The 150-day moving average helps us monitor the health of intermediate to long-term trends. In 2010 69 days after the correction ended, 51% of NYSE stocks were above their 150-day moving average. In 2011 69 days after the correction ended, 36% of NYSE stocks were above their 150-day moving average. In 2015 69 days after the correction ended, 39% of NYSE stocks were above their 150-day moving average, which is similar to 2010 and 2011.
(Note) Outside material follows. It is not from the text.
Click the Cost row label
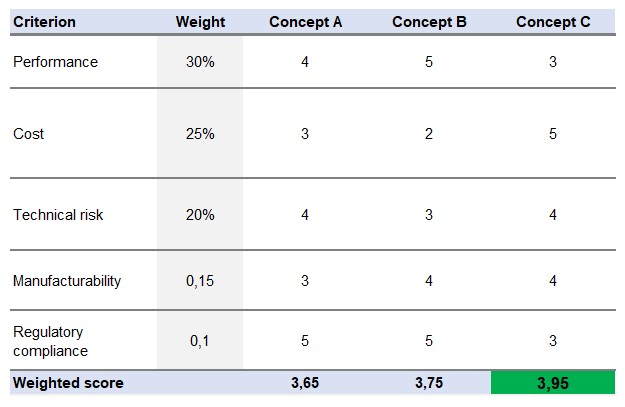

NYSE Stocks Greater Than 200-Day Moving Average

The 200-day moving average helps us monitor the health of long-term trends. In 2010 69 days after the correction ended, 53% of NYSE stocks were above their 200-day moving average. In 2011 69 days after the correction ended, 30% of NYSE stocks were above their 200-day moving average. In 2015 69 days after the correction ended, 36% of S&P 500 stocks were above their 200-day moving average, which is similar to 2010 and 2011.
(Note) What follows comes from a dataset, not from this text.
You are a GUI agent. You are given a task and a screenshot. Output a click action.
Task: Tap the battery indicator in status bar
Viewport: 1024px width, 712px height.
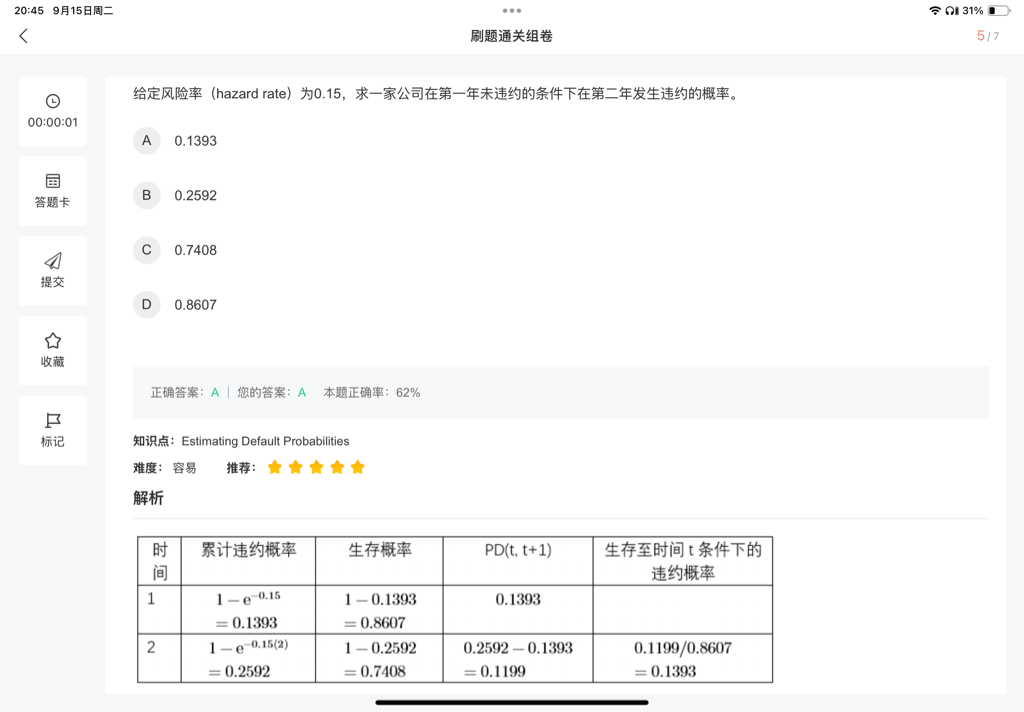(x=999, y=10)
What About The Advance-Decline Line?

The A/D lines shown below track advancing securities minus declining securities. All things being equal, it is better when the A/D line can make new highs in relative close proximity to the stock market. If we compare the readings 69 days after the stock market bottomed, the A/D had failed to print a higher high in both 2010 and 2011. In 2015, the A/D line recently made a higher high, meaning you can make an argument that broad market breadth is stronger in 2015 relative to both 2010 and 2011. The question being answered in the charts below is recent new high?.


How About Bear Markets?

The S&P 500 hit its 2015 high on May 20 or 201 calendar days ago. Therefore, we can compare 2015 breadth to breadth 201 days after the stock market peaked in 2007. Those who have studied markets know that a low percentage of stocks remain above their 200-day moving average in a bear market. The first chart below shows the percentage of S&P 500 stocks above their 200-day moving average 201 days after the October 11, 2007 peak in the S&P 500. The second chart shows the same breadth indicator 201 days after stocks peaked in 2015. As you can see, 2015 looks better than 2007-2008.
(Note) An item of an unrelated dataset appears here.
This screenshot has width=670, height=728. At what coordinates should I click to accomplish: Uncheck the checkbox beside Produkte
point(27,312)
Round Two: 2007-2008 vs. 2015

We noted earlier that all things being equal a market is healthier when the A/D Line can make new highs in close proximity to highs in the stock market. In 2007-2008, 201 days after the bear market started, the A/D Line was making a series of lower highs and lower lows (a bearish trend). If we look at the A/D Line 201 days after the May 20, 2015 high in stocks, we see improvement in the form of higher highs after the stock market bottomed in late September. It is fair to say the 2015 chart looks better than the 2007-2008 chart.


Moral Of The Story - No Firm Conclusions Yet Using Breadth

  1. Market breadth as of December 7, 2015 does not look significantly different than similar periods after the S&P 500 bottomed in 2010 and 2011.
  2. In some cases, market breadth in 2015 looks better than at similar points in 2010 and 2011.
  3. The percentage of S&P 500 stocks above their 200-day moving average looks better in 2015 relative to a similar point after the October 2007 peak.
  4. The jury is still out in terms of using market breadth in the correction vs. bear market debate. If breadth improves, the correction case will get stronger. If breadth deteriorates significantly, the bear market case will improve.